## Your assignment
Write out every entry exactly as it stands.

:: Supplied data

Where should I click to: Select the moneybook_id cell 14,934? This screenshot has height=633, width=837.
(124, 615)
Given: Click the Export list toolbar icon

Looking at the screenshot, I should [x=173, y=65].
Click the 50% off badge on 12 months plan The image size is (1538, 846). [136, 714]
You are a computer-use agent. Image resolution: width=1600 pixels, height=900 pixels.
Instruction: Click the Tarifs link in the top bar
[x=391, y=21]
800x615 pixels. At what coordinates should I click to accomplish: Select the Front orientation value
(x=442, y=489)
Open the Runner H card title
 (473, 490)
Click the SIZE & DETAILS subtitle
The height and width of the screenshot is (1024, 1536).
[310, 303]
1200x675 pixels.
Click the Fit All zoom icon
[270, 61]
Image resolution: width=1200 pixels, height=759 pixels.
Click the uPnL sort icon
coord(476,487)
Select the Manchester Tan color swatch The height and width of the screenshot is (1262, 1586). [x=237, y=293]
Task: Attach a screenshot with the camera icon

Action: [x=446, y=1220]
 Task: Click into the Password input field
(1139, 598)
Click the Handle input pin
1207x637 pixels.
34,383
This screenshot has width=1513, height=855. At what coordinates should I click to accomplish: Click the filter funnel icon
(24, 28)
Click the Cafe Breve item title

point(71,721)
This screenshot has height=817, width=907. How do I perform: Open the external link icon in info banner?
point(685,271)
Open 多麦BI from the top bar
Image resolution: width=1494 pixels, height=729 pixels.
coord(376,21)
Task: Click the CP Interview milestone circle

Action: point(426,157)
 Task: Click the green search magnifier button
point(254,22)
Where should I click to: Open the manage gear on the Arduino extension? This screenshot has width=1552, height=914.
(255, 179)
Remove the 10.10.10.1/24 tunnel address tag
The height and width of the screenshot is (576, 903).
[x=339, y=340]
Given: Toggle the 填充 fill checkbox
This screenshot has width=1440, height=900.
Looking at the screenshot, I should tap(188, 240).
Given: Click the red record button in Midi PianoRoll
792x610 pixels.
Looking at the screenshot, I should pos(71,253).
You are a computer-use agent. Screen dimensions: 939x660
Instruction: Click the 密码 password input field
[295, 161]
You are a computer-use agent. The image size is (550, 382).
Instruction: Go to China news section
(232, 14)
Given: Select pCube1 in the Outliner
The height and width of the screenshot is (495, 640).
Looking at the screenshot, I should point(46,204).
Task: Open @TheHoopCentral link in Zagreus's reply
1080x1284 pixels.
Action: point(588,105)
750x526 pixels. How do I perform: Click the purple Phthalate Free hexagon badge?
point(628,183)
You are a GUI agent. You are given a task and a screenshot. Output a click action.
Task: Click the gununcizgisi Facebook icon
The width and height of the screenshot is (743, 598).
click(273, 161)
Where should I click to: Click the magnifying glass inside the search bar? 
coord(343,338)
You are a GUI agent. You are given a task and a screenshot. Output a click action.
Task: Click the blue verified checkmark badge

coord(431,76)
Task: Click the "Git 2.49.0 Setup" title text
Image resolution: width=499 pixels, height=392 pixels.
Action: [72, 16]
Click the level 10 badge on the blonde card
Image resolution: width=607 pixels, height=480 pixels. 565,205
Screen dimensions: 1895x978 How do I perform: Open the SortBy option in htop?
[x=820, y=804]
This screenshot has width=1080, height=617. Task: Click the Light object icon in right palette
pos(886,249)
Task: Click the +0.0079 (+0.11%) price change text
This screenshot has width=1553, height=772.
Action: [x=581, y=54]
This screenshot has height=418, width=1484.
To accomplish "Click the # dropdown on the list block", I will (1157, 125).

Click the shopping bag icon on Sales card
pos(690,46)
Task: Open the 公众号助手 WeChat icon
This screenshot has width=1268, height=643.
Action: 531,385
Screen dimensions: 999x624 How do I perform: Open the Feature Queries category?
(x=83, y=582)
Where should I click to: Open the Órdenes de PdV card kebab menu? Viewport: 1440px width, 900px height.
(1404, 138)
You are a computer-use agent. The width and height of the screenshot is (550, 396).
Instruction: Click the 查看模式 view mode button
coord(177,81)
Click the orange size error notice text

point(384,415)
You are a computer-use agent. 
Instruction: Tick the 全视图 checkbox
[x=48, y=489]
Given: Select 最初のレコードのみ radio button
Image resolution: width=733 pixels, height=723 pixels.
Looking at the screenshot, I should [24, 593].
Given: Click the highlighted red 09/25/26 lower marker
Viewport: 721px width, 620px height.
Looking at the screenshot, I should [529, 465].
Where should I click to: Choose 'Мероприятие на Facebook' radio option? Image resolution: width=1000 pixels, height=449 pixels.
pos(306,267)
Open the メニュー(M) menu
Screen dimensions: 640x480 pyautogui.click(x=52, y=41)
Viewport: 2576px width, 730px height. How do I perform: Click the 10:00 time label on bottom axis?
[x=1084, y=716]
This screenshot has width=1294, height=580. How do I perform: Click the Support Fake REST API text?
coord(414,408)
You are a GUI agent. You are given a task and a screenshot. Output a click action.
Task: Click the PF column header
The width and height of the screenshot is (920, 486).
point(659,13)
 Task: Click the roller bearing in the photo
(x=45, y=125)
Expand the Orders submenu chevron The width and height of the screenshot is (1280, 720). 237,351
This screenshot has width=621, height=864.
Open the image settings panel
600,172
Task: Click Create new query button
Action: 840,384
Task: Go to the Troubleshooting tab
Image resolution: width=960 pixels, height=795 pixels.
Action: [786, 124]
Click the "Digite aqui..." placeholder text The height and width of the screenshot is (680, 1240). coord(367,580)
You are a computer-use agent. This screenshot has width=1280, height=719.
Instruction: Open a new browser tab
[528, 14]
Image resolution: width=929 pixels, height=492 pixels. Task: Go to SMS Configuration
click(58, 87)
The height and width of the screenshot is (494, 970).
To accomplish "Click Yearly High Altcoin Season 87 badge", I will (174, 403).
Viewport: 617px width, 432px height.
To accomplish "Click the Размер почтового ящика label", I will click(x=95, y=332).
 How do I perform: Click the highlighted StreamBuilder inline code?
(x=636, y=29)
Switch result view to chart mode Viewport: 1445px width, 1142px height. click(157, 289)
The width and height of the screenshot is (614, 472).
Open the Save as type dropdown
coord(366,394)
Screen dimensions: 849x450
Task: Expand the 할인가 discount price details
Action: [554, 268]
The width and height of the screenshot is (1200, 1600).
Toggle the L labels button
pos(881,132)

::::

## Output of the exercise
Where should I click to: Select the moneybook_id cell 14,934? This screenshot has height=633, width=837.
(124, 615)
Given: Click the Export list toolbar icon

Looking at the screenshot, I should [x=173, y=65].
Click the 50% off badge on 12 months plan The image size is (1538, 846). [136, 714]
You are a computer-use agent. Image resolution: width=1600 pixels, height=900 pixels.
Instruction: Click the Tarifs link in the top bar
[x=391, y=21]
800x615 pixels. At what coordinates should I click to accomplish: Select the Front orientation value
(x=442, y=489)
Open the Runner H card title
 (473, 490)
Click the SIZE & DETAILS subtitle
The height and width of the screenshot is (1024, 1536).
[310, 303]
1200x675 pixels.
Click the Fit All zoom icon
[270, 61]
Image resolution: width=1200 pixels, height=759 pixels.
Click the uPnL sort icon
coord(476,487)
Select the Manchester Tan color swatch The height and width of the screenshot is (1262, 1586). [x=237, y=293]
Task: Attach a screenshot with the camera icon

Action: [x=446, y=1220]
 Task: Click into the Password input field
(1139, 598)
Click the Handle input pin
1207x637 pixels.
34,383
This screenshot has width=1513, height=855. At what coordinates should I click to accomplish: Click the filter funnel icon
(24, 28)
Click the Cafe Breve item title

point(71,721)
This screenshot has height=817, width=907. How do I perform: Open the external link icon in info banner?
point(685,271)
Open 多麦BI from the top bar
Image resolution: width=1494 pixels, height=729 pixels.
coord(376,21)
Task: Click the CP Interview milestone circle

Action: point(426,157)
 Task: Click the green search magnifier button
point(254,22)
Where should I click to: Open the manage gear on the Arduino extension? This screenshot has width=1552, height=914.
(255, 179)
Remove the 10.10.10.1/24 tunnel address tag
The height and width of the screenshot is (576, 903).
[x=339, y=340]
Given: Toggle the 填充 fill checkbox
This screenshot has width=1440, height=900.
Looking at the screenshot, I should tap(188, 240).
Given: Click the red record button in Midi PianoRoll
792x610 pixels.
Looking at the screenshot, I should pos(71,253).
You are a computer-use agent. Screen dimensions: 939x660
Instruction: Click the 密码 password input field
[295, 161]
You are a computer-use agent. The image size is (550, 382).
Instruction: Go to China news section
(232, 14)
Given: Select pCube1 in the Outliner
The height and width of the screenshot is (495, 640).
Looking at the screenshot, I should point(46,204).
Task: Open @TheHoopCentral link in Zagreus's reply
1080x1284 pixels.
Action: point(588,105)
750x526 pixels. How do I perform: Click the purple Phthalate Free hexagon badge?
point(628,183)
You are a GUI agent. You are given a task and a screenshot. Output a click action.
Task: Click the gununcizgisi Facebook icon
The width and height of the screenshot is (743, 598).
click(273, 161)
Where should I click to: Click the magnifying glass inside the search bar? 
coord(343,338)
You are a GUI agent. You are given a task and a screenshot. Output a click action.
Task: Click the blue verified checkmark badge

coord(431,76)
Task: Click the "Git 2.49.0 Setup" title text
Image resolution: width=499 pixels, height=392 pixels.
Action: [72, 16]
Click the level 10 badge on the blonde card
Image resolution: width=607 pixels, height=480 pixels. 565,205
Screen dimensions: 1895x978 How do I perform: Open the SortBy option in htop?
[x=820, y=804]
This screenshot has width=1080, height=617. Task: Click the Light object icon in right palette
pos(886,249)
Task: Click the +0.0079 (+0.11%) price change text
This screenshot has width=1553, height=772.
Action: [x=581, y=54]
This screenshot has height=418, width=1484.
To accomplish "Click the # dropdown on the list block", I will (1157, 125).

Click the shopping bag icon on Sales card
pos(690,46)
Task: Open the 公众号助手 WeChat icon
This screenshot has width=1268, height=643.
Action: 531,385
Screen dimensions: 999x624 How do I perform: Open the Feature Queries category?
(x=83, y=582)
Where should I click to: Open the Órdenes de PdV card kebab menu? Viewport: 1440px width, 900px height.
(1404, 138)
You are a computer-use agent. The width and height of the screenshot is (550, 396).
Instruction: Click the 查看模式 view mode button
coord(177,81)
Click the orange size error notice text

point(384,415)
You are a computer-use agent. 
Instruction: Tick the 全视图 checkbox
[x=48, y=489]
Given: Select 最初のレコードのみ radio button
Image resolution: width=733 pixels, height=723 pixels.
Looking at the screenshot, I should [24, 593].
Given: Click the highlighted red 09/25/26 lower marker
Viewport: 721px width, 620px height.
Looking at the screenshot, I should [529, 465].
Where should I click to: Choose 'Мероприятие на Facebook' radio option? Image resolution: width=1000 pixels, height=449 pixels.
pos(306,267)
Open the メニュー(M) menu
Screen dimensions: 640x480 pyautogui.click(x=52, y=41)
Viewport: 2576px width, 730px height. How do I perform: Click the 10:00 time label on bottom axis?
[x=1084, y=716]
This screenshot has width=1294, height=580. How do I perform: Click the Support Fake REST API text?
coord(414,408)
You are a GUI agent. You are given a task and a screenshot. Output a click action.
Task: Click the PF column header
The width and height of the screenshot is (920, 486).
point(659,13)
 Task: Click the roller bearing in the photo
(x=45, y=125)
Expand the Orders submenu chevron The width and height of the screenshot is (1280, 720). 237,351
This screenshot has width=621, height=864.
Open the image settings panel
600,172
Task: Click Create new query button
Action: 840,384
Task: Go to the Troubleshooting tab
Image resolution: width=960 pixels, height=795 pixels.
Action: [786, 124]
Click the "Digite aqui..." placeholder text The height and width of the screenshot is (680, 1240). coord(367,580)
You are a computer-use agent. This screenshot has width=1280, height=719.
Instruction: Open a new browser tab
[528, 14]
Image resolution: width=929 pixels, height=492 pixels. Task: Go to SMS Configuration
click(58, 87)
The height and width of the screenshot is (494, 970).
To accomplish "Click Yearly High Altcoin Season 87 badge", I will (174, 403).
Viewport: 617px width, 432px height.
To accomplish "Click the Размер почтового ящика label", I will click(x=95, y=332).
 How do I perform: Click the highlighted StreamBuilder inline code?
(x=636, y=29)
Switch result view to chart mode Viewport: 1445px width, 1142px height. click(157, 289)
The width and height of the screenshot is (614, 472).
Open the Save as type dropdown
coord(366,394)
Screen dimensions: 849x450
Task: Expand the 할인가 discount price details
Action: [554, 268]
The width and height of the screenshot is (1200, 1600).
Toggle the L labels button
pos(881,132)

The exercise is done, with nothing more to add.